Commentary

It’s Not About Oil?

By Charles V. Peña
This article was published in the Chicago Tribune, Sept. 20, 2002.

In a recent op-ed, Sen. Zell Miller (D-Ga.) wrote, “Forgive my bluntness, but these folks [my constituents] also want to hear the president and the vice president say that this war is not about oil.” That’s an especially pointed concern given President Bush and Vice President Cheney’s long-standing ties to the U.S. oil industry. And, unfortunately, the United States continues to cling to the myth of needing to defend Persian Gulf oil (hence the U.S. military presence in Saudi Arabia). Yet economists from across the political spectrum (including two Nobel laureates - the liberal James Tobin and the free marketer Milton Friedman) agree that going to war for oil is unneeded.

So while no one is really talking about it, the issue of oil as it relates to military action against Iraq is a nagging question.

Senior officials claim that the administration is preoccupied with military planning, not with oil. But this is not the same thing as the administration not understanding the perceived importance of oil in its decision-making about Iraq. After all, U.S. relations with West African nations — which comprise about a 15 percent share of the United States oil import market — have warmed considerably since Sept. 11. Indeed, last week Bush met with the leaders of 11 African nations, in the face of looming war against Iraq and concerns over the security of oil supplies from the Persian Gulf.

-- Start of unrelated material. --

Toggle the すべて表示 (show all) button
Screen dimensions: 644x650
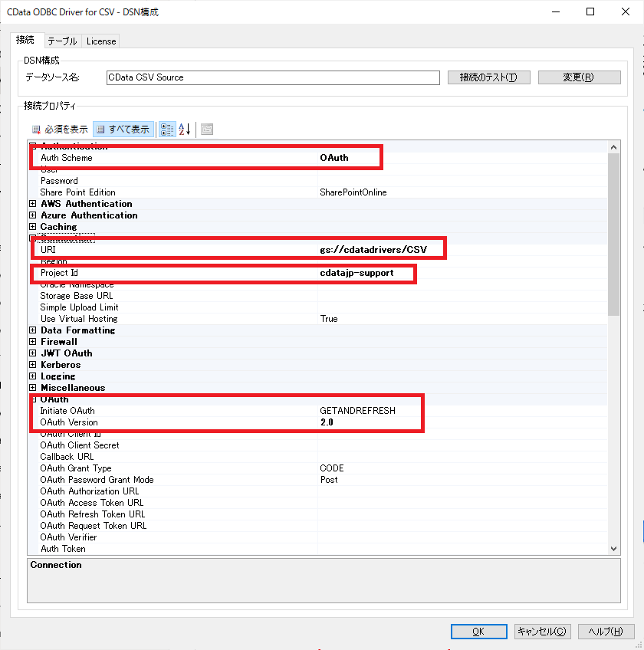(x=123, y=129)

And the United States is even considering building a naval base on the tiny island nation of Sao Tome and Principe, a former Portuguese colony believed to be sitting on massive and largely untapped oil reserves.

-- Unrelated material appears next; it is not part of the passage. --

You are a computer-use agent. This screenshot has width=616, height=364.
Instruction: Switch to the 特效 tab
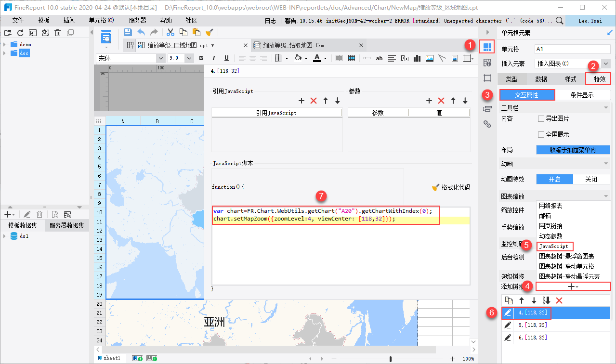599,79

It’s also hard to ignore the fact that Iraq has proven reserves of 112 billion barrels of crude oil, the second largest in the world after Saudi Arabia. This is certainly not lost on American oil companies that — having been banished from direct involvement in Iraq since the late 1980s — could profit enormously from a post-Hussein government friendly to the United States. According to one oil industry analyst, “There’s not an oil company out there that wouldn’t be interested in Iraq.”

Even if American oil interests are keeping largely silent on the issue, the Iraqi opposition that hopes to succeed Hussein isn’t. According to one Iraqi National Congress leader who favors the creation of a U.S.-led consortium to develop Iraq’s oil fields, “American companies will have a big shot at Iraqi oil.”

None of this has gone unnoticed by non-American companies from more than a dozen nations - including France, Russia, China, India, Italy, Vietnam, and Algeria - who have oil interests in Iraq. Nervous that a pro-American government in Baghdad might exclude them, representatives of those companies have met with leaders of the Iraqi opposition to make their case for a future stake in a post-Hussein Iraq. Although many of these foreign oil concerns have existing agreements (or have sought to reach agreements in principle) to develop and expand Iraq’s oil industry, Iraqi opposition officials have made it clear that they will not be bound by any existing deals.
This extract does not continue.